_Aim of the task_
In the data below, how many lines contain the string "logo"? Reply with the number only.

*** Data supplied

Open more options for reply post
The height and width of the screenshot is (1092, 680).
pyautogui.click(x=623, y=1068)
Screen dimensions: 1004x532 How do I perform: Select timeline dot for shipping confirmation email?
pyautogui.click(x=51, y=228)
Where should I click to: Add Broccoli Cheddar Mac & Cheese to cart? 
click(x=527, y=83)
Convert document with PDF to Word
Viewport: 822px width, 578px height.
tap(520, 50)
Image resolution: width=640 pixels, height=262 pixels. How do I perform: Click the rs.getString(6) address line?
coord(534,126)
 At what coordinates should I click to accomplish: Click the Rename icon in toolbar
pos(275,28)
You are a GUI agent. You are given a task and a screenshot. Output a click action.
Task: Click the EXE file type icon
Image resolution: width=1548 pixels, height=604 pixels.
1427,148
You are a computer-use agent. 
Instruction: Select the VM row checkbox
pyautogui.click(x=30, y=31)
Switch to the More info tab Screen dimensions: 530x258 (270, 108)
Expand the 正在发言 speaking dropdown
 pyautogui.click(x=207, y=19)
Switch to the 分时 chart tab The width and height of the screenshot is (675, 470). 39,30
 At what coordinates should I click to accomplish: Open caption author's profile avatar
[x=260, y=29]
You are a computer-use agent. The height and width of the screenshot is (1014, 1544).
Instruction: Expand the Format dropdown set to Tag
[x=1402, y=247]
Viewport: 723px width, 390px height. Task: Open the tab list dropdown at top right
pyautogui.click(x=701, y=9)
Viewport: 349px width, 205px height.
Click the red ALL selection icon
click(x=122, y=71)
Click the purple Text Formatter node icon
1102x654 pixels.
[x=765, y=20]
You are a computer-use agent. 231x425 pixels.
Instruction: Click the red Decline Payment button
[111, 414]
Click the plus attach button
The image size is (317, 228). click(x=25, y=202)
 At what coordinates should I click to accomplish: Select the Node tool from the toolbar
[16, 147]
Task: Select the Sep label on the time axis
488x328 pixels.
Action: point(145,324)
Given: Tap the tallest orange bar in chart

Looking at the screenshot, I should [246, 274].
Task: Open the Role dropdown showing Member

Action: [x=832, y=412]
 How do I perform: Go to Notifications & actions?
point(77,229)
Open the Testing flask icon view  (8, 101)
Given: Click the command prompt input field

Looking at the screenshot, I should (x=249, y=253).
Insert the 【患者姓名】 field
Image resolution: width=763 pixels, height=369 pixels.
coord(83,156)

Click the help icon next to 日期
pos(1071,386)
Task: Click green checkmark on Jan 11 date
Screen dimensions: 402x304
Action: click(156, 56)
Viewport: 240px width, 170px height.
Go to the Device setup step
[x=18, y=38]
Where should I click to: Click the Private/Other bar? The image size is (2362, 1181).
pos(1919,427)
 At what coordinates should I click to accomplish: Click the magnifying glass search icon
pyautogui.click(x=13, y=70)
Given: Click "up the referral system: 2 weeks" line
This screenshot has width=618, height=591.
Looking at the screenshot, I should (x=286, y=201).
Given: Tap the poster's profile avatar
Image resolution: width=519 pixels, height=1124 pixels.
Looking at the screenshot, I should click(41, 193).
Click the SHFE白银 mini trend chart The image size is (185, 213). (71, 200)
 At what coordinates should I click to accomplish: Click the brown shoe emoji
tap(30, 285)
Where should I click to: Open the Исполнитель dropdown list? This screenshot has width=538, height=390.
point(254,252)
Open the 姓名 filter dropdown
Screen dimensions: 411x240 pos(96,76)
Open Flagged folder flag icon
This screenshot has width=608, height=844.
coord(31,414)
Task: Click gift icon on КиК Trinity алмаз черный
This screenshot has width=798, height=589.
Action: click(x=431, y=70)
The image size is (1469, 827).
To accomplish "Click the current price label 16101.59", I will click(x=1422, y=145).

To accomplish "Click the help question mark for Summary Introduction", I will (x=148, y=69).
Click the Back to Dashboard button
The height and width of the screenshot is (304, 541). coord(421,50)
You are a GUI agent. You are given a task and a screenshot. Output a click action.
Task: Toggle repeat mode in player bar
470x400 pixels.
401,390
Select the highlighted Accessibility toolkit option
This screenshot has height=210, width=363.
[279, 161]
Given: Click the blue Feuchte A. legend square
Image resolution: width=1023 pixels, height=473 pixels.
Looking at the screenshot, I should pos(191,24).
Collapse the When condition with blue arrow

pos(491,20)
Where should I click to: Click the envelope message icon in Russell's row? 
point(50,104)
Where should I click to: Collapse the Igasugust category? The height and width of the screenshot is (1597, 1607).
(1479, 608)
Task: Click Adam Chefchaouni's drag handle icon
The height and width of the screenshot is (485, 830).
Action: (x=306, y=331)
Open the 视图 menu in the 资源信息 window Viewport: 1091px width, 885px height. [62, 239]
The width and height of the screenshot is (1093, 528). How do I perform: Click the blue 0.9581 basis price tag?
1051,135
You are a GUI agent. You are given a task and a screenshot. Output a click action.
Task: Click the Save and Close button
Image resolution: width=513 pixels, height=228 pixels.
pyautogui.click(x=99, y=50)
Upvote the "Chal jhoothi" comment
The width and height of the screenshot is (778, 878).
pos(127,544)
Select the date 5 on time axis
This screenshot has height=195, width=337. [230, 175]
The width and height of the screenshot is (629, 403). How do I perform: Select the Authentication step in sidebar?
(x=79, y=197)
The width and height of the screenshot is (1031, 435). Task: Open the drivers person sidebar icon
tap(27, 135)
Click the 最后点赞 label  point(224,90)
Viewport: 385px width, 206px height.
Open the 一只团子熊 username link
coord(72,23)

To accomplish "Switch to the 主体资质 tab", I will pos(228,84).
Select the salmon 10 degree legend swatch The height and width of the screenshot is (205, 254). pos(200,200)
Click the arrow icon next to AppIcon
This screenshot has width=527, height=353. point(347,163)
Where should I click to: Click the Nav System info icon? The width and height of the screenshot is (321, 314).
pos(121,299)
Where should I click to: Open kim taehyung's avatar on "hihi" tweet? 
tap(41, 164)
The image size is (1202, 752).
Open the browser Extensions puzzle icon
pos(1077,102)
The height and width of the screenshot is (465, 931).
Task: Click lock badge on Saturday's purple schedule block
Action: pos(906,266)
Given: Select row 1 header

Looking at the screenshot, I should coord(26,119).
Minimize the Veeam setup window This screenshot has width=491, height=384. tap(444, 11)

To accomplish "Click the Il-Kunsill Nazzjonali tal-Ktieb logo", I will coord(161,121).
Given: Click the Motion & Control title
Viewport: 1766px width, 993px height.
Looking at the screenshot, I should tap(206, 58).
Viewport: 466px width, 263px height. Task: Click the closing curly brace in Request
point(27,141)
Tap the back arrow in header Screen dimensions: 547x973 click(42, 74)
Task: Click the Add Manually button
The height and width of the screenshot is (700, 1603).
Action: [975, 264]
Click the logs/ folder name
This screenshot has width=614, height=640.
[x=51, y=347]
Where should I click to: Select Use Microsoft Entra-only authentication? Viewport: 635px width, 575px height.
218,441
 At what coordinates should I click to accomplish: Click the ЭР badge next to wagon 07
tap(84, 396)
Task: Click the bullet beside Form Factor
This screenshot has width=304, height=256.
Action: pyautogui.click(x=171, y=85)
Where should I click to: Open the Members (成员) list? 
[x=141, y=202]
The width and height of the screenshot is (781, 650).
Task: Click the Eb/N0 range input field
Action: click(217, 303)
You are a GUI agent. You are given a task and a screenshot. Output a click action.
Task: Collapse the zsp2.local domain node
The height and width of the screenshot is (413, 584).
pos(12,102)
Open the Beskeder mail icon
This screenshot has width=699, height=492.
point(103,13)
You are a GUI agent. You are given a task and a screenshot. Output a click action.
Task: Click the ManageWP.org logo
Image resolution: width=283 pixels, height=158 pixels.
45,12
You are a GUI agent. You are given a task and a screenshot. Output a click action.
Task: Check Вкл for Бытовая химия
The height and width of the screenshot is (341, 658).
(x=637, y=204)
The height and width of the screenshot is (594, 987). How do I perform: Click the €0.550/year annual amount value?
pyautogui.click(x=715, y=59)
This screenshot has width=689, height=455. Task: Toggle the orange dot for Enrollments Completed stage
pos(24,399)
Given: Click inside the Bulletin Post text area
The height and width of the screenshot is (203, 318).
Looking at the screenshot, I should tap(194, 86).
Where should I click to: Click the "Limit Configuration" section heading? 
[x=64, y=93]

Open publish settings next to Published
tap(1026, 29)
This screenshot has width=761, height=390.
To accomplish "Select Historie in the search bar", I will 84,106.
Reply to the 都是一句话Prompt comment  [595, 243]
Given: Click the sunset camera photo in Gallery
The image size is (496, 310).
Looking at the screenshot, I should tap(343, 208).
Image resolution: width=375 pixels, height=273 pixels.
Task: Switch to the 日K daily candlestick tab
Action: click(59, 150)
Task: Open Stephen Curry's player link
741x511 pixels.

******

_Answer space_
2